Return to index: [Subject] [Thread] [Date] [Author]

Testing the waters in Court

[Subject Prev][Subject Next][Thread Prev][Thread Next]
DISCLAIMER: The purpose of this message is to question the feasibility of
resolving issues related to wood design methodology in court rather than
across committee tables as it should reasonably be resolved.

Recently, the City of Los Angeles published an Information Bulletin -
document ST-12 that establishes an "Interim Alternate Method for
Distribution of Lateral Forces in Wood Frame Buildings Assuming Flexible
Diaphragms". It is important to note that this bulletin does not arbitrarily
exempt wood framed buildings from compliance with the provisions of the 97
UBC. Instead, it offers an "Interim" alternative design that anticipates
equal or greater levels of protection with less paperwork.

This poses a legal and ethical dilemma. The wood diaphragm torsion and
shearwall rigidity issues are not being resolved AND the design engineer is
bound by professional responsibility to provide no less than that required
by the published code. Building departments can NOT provide protection for
engineers who comply with lesser standards that the building official may
allow. This can only be determined in court if a Standard of Professional
Care is not established or approval to less compliance published in a
document recognized legally as establishing this standard of care (i.e.,
ICBO's Building Standards).

The choice is to A) "bite the bullet" and comply fully with the provisions
of the code to the best of your professional ability or B)force a resolution
by establishing precedence through a court decision.

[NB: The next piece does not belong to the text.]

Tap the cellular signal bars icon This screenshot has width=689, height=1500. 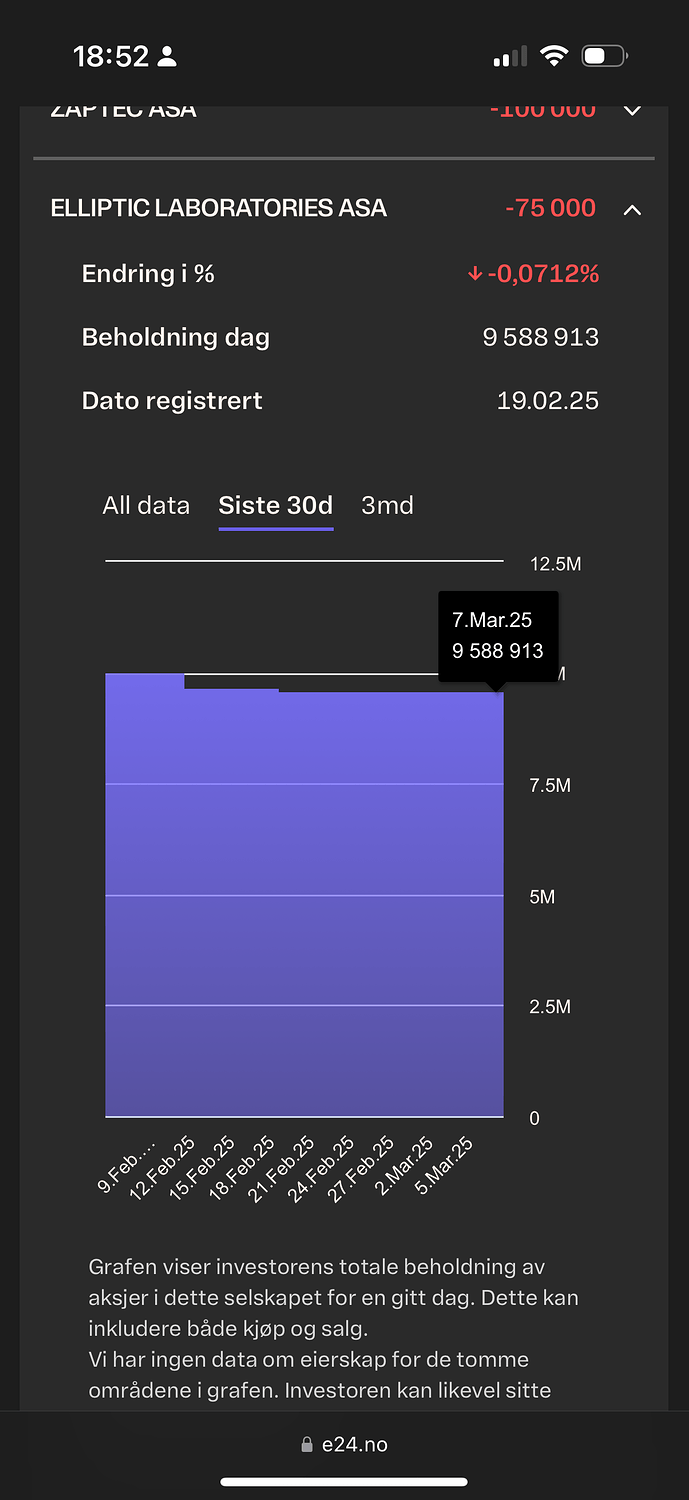[510, 56]
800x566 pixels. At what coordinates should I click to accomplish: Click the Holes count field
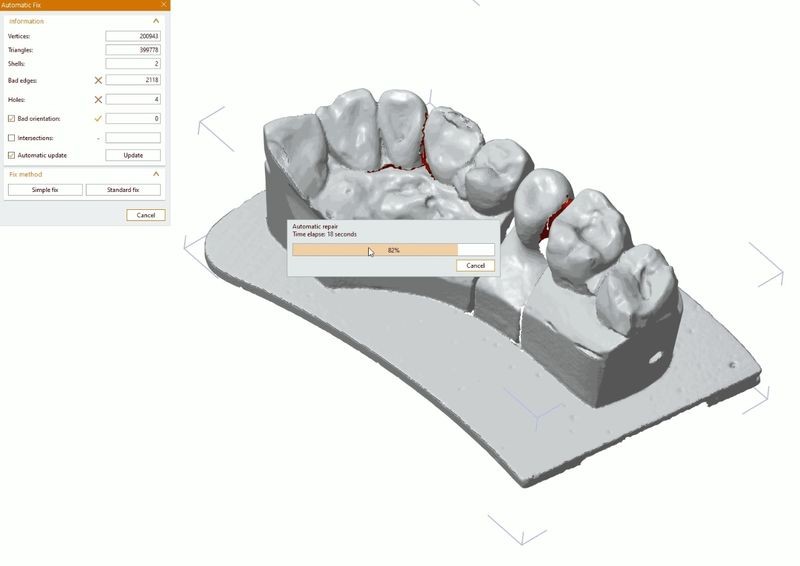pyautogui.click(x=133, y=100)
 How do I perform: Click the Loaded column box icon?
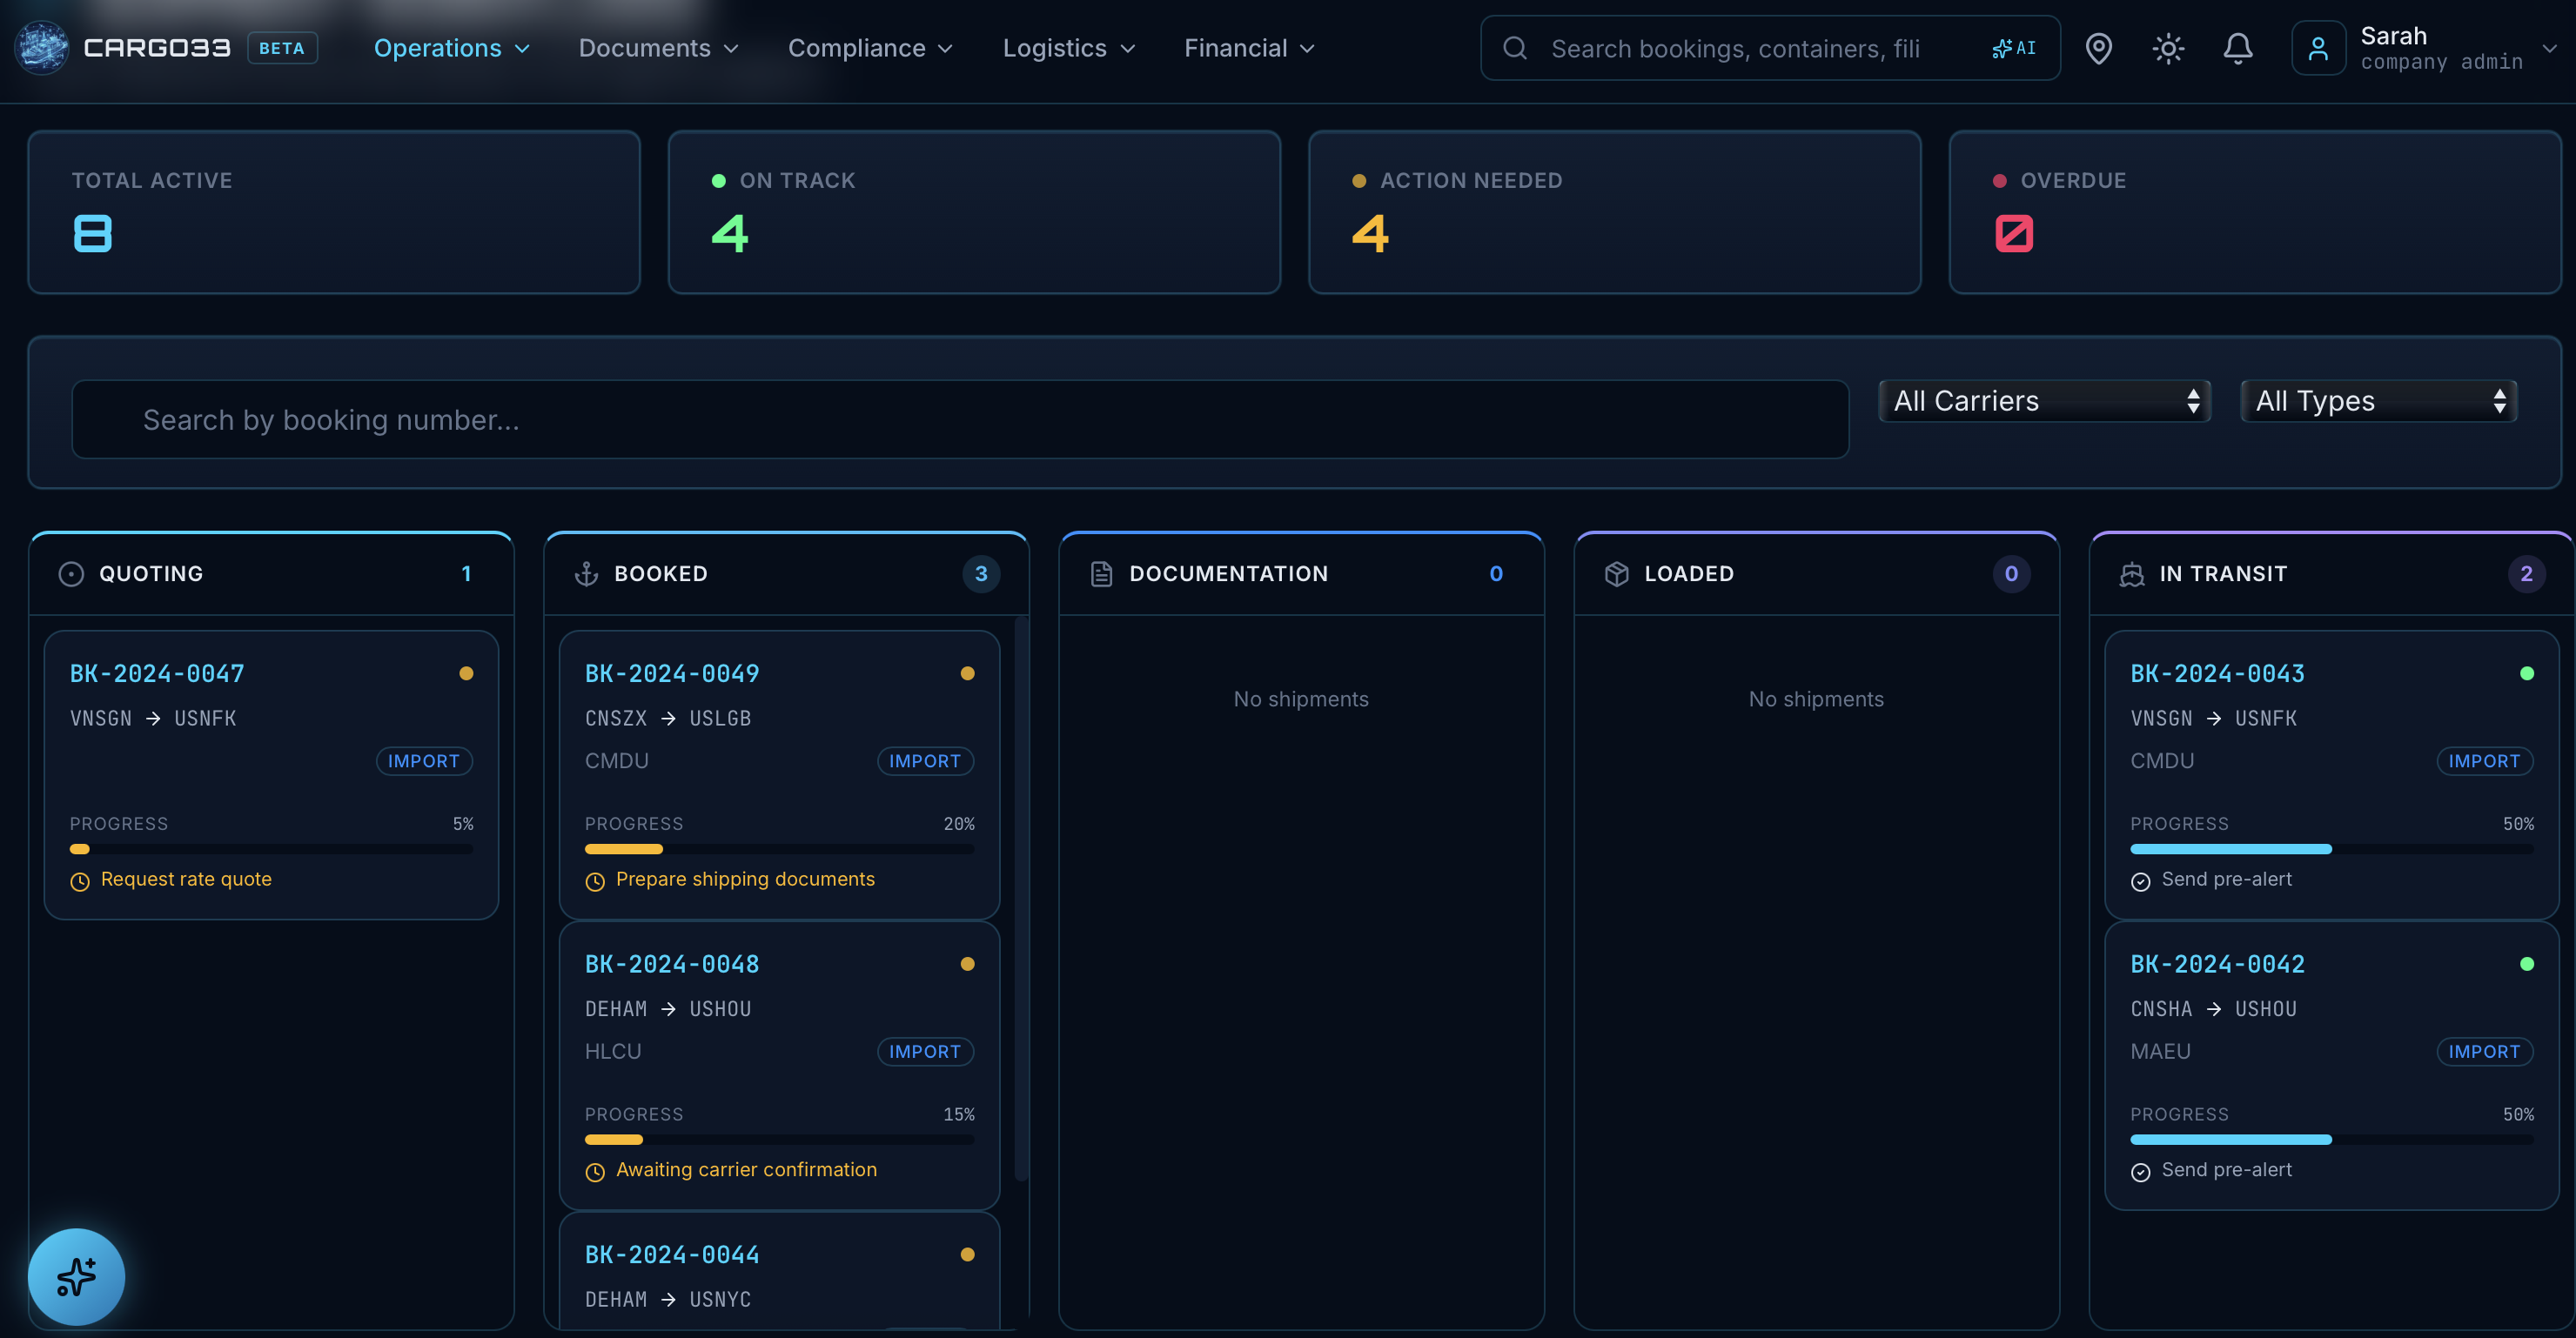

As long as expert witnesses are allowed to use the ambiguity of the code
rhetoric to "spin" interpretation, no other "willing" venue exist to resolve
the issues. However, few cases ever reach litigation -  settlements are
generally reached - supposedly contingent upon no admission of wrong-doing
(although implication always remains). How many times must the issue be
tested before engineers are denied representation for issues related to wood
structures - or worse yet, before engineers are denied coverage because they
have been unreasonable victims of frivolous suits supported on weak or
ambiguous interpretation of the code.

However, should this become the only options, we as a professional
community, may find it necessary to privately fund legal expenses necessary
to force a resolution to this issue in order to protect our future
liability.
Resolving professional issues in court to force resolution of an issue that
should be considered the ethical responsibility of our policy makers will
bring shame to our profession - as much as a family airing their dirty
laundry in public. However, when push comes to shove - forcing litigation
may save millions in the long run and protect the reputation of engineers
forced to accept implications of wrong-doing by those finding it less costly
to settle out of court.

I urge the policy makers to resolve the outstanding issues and those in
private practice to invest in a defense fund to force legal resolution if
this is the only avenue that remains available for our protection.